Problem recovering LVM paritions using pvscan etc "File descriptor 20 left open"

elmaccco · 01-19-2012, 07:45 AM

Hi all,

I've had a crashed RAID5 system (HP Proliant ML530 running RHEL AS kernel 2.6.9-67.0.7) and am now frantically trying to recover the LVM paritions. The smaller non-LVM partitions
like /boot etc could be recovered using fsck aftier booting with a CentOS 4.4 and running 'linux rescue', but not the LVM paritions:

# fdisk -l |grep 'LVM\|LBA'

/dev/cciss/c0d0p4 6643 71394 520120440 f W95 Ext;d (LBA)
/dev/cciss/c0d0p5 6643 71394 520120408+ 8e Linux LVM

# fsck -y /dev/cciss/c0d0p4
fsck 1.35 (28-Feb-2004)
WARNING: couldn't open /etc/fstab: No such file or directory
e2fsck 1.35 (28-Feb-2004)
fsck.ext: Attempt to read block from filesystem resulted in sort read while trying to open /dev/cciss/c0d0p4
Could this be a zero-length partition?

# fsck -y /dev/cciss/c0d0p5
fsck 1.35 (28-Feb-2004)
WARNING: couldn't open /etc/fstab: No such file or directory
e2fsck 1.35 (28-Feb-2004)
Couldn't find ext2 superblock, trying backup blocks...
fsck.ext2: Bad magic number in super-block while trying to open /dev/cciss/c0d0p5

The superblock could not be read or does not describe a correct ext2 filesystem. If the devcice is valid and it really contains an ext2 filesystem (and not swap or ufs or
something else), then the superblock is cirrupt, and you might try running e2fsck with an alternate superblock:
e2fsck -b 8193 <device>

Then I tried what some other mailing list advice said:

# lvm pvscan
File descriptor 20 left open
File descriptor 21 left open
File descriptor 22 left open
No matching physical volumes found

# lvm pvgscan
File descriptor 20 left open
File descriptor 21 left open
File descriptor 22 left open
Reading all physical volumes. This may take a while...
No volume groups found

# lvm lvchange -ay /dev/Volume00/LogVol1 <--- This is where they were earlier
File descriptor 20 left open
File descriptor 21 left open
File descriptor 22 left open
Voulme group "Volume00 not" found

# lvm lvscan
File descriptor 20 left open
File descriptor 21 left open
File descriptor 22 left open
No volume groups found

# ls /dev/Vol*
ls: /dev/Vol*: No such file or directory

Any ideas how to find the Volume group anyone???

Many thanks in advance!
Marcus

Ser Olmy · 01-19-2012, 09:30 AM

Output from fdisk shows that /dev/cciss/c0d0p5 is the physical RAID volume on which (I assume) all your LVMs reside:

/dev/cciss/c0d0p4 6643 71394 520120440 f W95 Ext;d (LBA)
/dev/cciss/c0d0p5 6643 71394 520120408+ 8e Linux LVM

However, what you've tried to do is to run fsck directly on the LVM PV ("fsck -y /dev/cciss/c0d0p5") and on the extended partition containing the PV ("fsck -y /dev/cciss/c0d0p4"). This is a very bad idea, as none of these partitions contain a file system of any kind, and trying to fsck them could potentially destroy the entire LVM volume group.
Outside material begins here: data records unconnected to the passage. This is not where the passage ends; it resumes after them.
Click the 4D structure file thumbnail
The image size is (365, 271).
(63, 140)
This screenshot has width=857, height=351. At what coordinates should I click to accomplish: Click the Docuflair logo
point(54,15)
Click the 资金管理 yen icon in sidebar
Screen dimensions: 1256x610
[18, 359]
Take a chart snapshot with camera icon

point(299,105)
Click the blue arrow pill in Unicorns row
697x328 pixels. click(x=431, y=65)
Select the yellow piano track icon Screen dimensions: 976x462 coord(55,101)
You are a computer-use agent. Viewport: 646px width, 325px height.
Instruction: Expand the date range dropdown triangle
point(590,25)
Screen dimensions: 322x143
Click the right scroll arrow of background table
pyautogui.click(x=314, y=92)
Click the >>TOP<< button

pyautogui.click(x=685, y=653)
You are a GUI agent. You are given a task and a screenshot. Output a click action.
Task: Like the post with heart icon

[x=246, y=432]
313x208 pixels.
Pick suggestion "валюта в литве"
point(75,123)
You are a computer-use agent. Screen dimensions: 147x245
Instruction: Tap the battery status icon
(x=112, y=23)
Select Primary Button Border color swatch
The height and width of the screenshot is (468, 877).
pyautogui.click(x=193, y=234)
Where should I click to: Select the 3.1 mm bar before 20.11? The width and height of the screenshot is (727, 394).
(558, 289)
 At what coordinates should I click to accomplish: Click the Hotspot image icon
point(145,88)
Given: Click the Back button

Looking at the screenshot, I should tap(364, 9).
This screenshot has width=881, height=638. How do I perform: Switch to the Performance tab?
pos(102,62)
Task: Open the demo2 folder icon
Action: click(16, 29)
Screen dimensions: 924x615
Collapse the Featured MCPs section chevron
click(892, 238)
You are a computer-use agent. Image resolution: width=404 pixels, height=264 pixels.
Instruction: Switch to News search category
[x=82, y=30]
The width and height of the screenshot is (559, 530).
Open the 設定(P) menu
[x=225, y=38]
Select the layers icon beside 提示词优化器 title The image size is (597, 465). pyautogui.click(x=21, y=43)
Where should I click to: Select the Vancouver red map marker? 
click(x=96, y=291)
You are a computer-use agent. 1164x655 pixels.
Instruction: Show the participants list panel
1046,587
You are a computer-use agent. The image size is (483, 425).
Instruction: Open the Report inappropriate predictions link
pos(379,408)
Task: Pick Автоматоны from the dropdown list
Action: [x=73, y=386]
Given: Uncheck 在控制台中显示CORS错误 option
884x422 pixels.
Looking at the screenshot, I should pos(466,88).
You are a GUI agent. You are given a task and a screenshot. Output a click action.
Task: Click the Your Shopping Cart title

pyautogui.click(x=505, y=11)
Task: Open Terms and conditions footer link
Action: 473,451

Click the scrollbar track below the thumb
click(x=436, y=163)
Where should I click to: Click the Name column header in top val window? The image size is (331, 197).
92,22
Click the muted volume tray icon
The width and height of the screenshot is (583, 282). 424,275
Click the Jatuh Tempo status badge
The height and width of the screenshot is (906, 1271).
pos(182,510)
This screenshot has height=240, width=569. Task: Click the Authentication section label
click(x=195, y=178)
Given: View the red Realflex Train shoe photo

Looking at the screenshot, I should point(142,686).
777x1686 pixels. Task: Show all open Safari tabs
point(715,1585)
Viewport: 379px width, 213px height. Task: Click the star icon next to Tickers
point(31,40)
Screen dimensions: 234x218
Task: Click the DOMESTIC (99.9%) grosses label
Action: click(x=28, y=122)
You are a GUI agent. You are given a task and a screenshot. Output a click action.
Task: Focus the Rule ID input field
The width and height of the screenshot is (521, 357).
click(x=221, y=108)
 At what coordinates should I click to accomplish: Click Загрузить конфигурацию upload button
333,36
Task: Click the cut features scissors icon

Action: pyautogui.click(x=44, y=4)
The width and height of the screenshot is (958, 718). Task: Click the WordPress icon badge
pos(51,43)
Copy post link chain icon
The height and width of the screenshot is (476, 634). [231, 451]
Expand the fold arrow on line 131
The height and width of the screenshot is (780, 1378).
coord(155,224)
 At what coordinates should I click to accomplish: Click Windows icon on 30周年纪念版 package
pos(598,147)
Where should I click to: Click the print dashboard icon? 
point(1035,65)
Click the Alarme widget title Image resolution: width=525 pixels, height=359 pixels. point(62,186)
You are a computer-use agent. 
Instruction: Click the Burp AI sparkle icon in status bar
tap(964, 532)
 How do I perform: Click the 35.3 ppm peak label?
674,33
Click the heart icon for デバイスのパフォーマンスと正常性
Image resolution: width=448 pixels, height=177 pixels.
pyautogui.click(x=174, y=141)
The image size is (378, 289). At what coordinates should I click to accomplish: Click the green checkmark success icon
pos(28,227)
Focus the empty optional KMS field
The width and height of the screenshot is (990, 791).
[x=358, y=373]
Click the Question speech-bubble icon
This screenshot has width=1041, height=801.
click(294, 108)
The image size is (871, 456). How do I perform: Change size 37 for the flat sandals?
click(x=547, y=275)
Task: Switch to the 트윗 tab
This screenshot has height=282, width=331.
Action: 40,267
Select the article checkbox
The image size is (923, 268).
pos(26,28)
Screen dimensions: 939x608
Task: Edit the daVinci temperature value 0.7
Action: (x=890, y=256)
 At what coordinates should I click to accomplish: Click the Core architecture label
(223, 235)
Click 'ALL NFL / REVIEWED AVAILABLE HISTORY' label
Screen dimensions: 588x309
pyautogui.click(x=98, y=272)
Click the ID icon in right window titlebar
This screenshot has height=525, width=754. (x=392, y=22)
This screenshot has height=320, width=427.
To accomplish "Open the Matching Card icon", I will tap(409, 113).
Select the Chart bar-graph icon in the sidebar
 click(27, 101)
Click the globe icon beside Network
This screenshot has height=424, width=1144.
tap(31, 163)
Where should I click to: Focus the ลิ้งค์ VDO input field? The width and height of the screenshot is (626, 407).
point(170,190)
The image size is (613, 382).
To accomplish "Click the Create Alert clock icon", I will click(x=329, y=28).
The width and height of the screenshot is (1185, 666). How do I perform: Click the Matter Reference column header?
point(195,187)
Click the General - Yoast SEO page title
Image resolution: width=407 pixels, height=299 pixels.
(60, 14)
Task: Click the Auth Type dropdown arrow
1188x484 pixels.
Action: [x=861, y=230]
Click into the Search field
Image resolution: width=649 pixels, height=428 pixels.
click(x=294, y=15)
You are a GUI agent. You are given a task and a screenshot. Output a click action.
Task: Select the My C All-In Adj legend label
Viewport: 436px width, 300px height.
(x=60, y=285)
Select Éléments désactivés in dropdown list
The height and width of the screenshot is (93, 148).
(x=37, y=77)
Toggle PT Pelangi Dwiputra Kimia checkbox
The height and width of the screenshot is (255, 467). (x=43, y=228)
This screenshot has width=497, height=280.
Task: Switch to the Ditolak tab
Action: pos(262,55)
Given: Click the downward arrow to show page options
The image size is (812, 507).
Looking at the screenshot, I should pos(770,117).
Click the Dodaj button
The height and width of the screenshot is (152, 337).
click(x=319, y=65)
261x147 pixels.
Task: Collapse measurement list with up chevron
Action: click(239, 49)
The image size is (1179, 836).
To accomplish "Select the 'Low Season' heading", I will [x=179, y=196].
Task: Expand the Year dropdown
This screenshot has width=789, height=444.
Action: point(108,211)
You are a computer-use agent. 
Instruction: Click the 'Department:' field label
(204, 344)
Some googling revealed that the "file descriptor left open" message is probably just a warning an may be ignored. Your real problem is the message "no matching physical volumes found". If LVM doesn't recognize the PV it won't find the Volume Group either, and hence cannot find the Logical Volume.

LVM not even seeing the PV indicates a pretty serious error condition. You should check that the fsck you ran on /dev/cciss/c0d0p4 hasn't corrupted the partition ID on /dev/cciss/c0d0p5.

If the ID is correct and pvscan still can't find the physical volume, you should seriously consider restoring from backup. The data on the volume may have some serious corruption.

elmaccco · 01-19-2012, 09:38 AM

Thanks for your reply Ser Olmy!

Do you know how I could check that the fsck you ran on /dev/cciss/c0d0p4 hasn't corrupted the partition ID on /dev/cciss/c0d0p5? I'm a newbie when it comes to rescuing file systems and manage LVMs.

Do you really think running fsck could have had that effect? There was no message of any 'fixing' modification.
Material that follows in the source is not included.